> **Work order**:
Each entry below should be given again exactly; the pictures stay out.

> **Records**:

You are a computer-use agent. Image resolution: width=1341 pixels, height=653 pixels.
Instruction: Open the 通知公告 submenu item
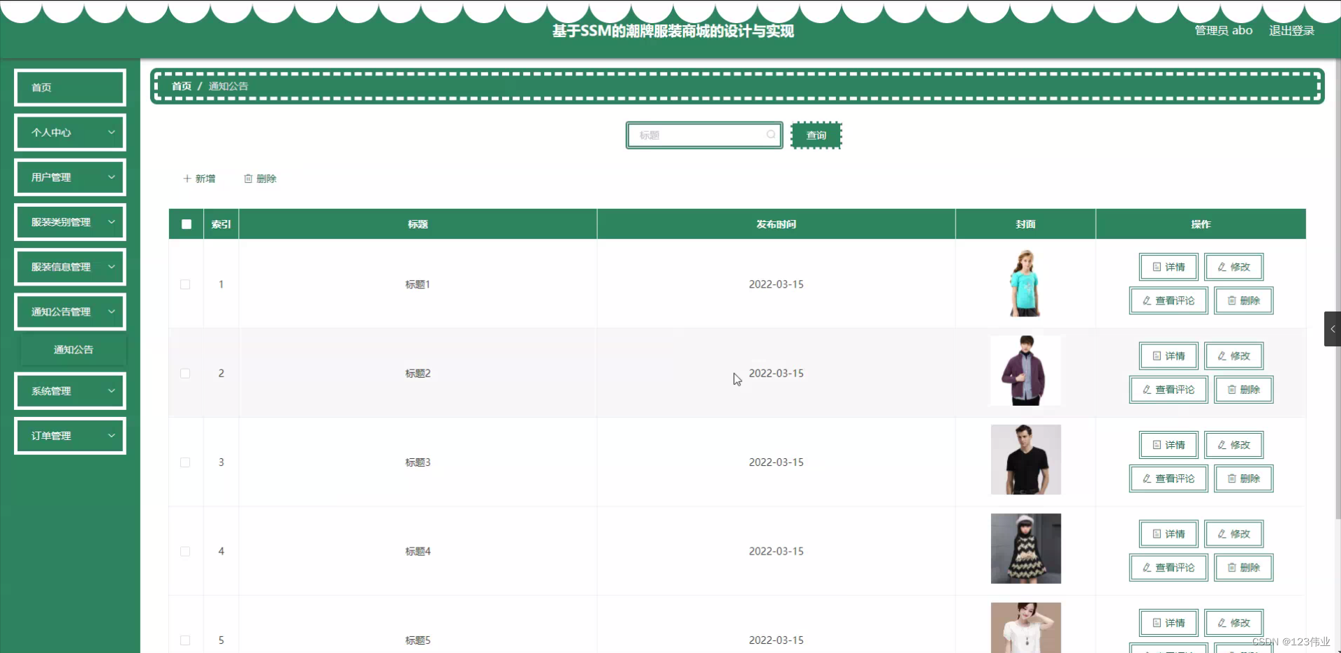73,349
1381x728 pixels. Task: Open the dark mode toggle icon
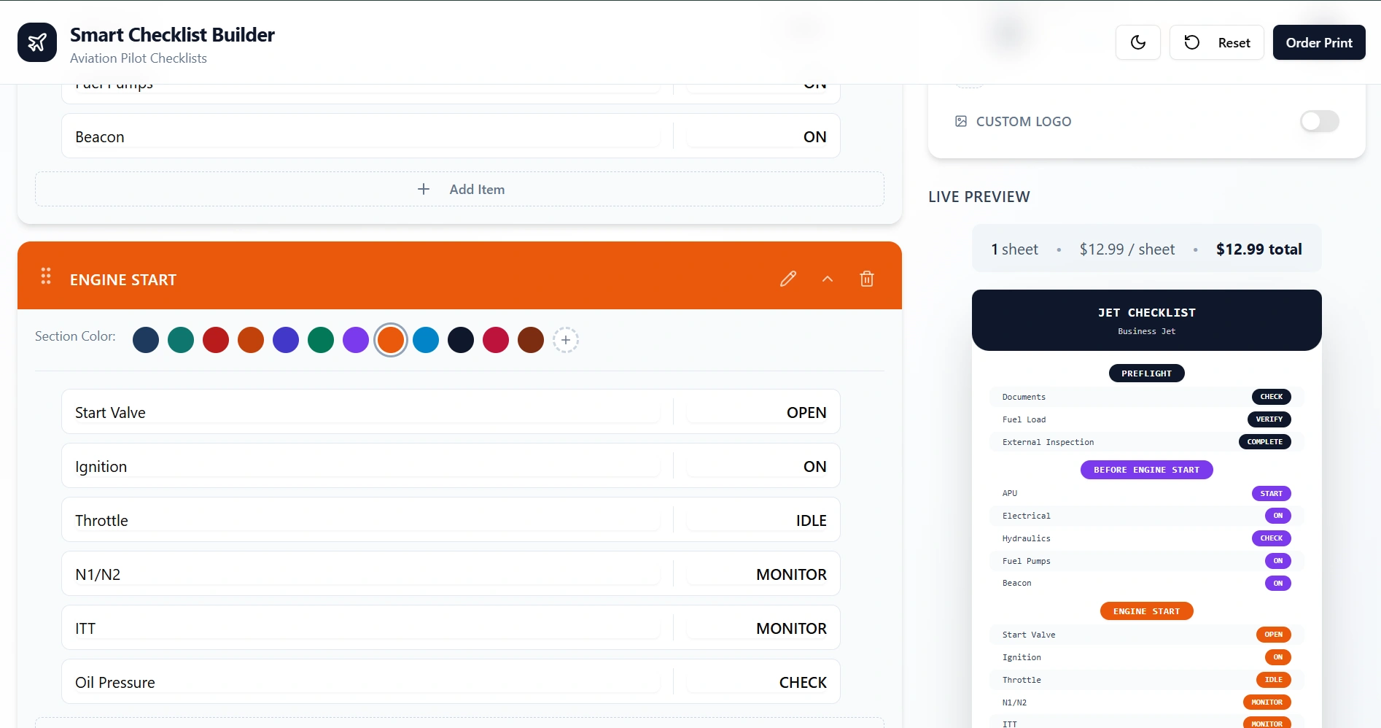pyautogui.click(x=1137, y=42)
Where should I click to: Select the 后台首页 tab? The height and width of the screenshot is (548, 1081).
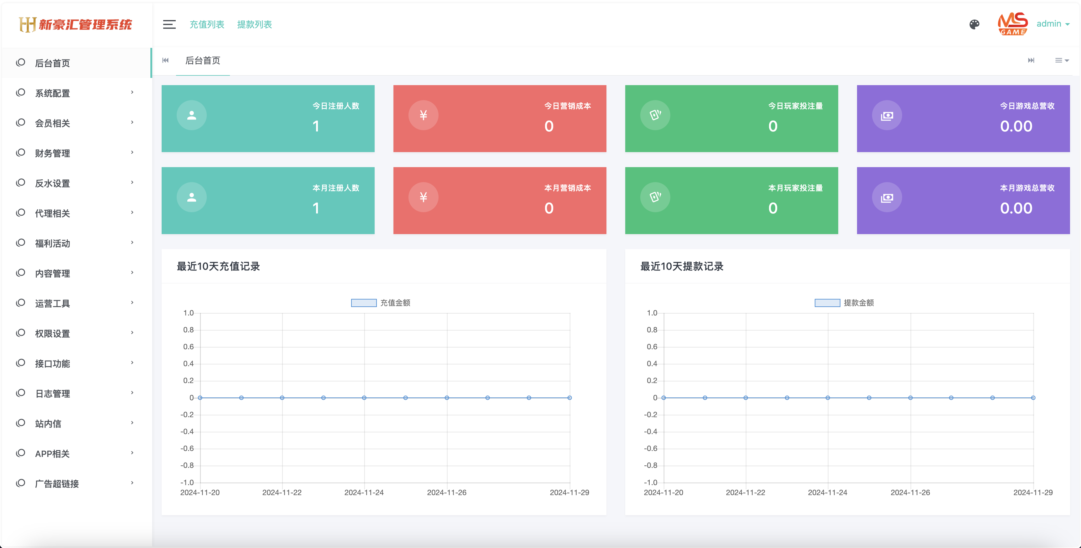click(x=203, y=60)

> **Answer space**:
You are a computer-use agent. Image resolution: width=1341 pixels, height=653 pixels.
Instruction: Open the 通知公告 submenu item
73,349
1381x728 pixels. Task: Open the dark mode toggle icon
pyautogui.click(x=1137, y=42)
Where should I click to: Select the 后台首页 tab? The height and width of the screenshot is (548, 1081).
click(x=203, y=60)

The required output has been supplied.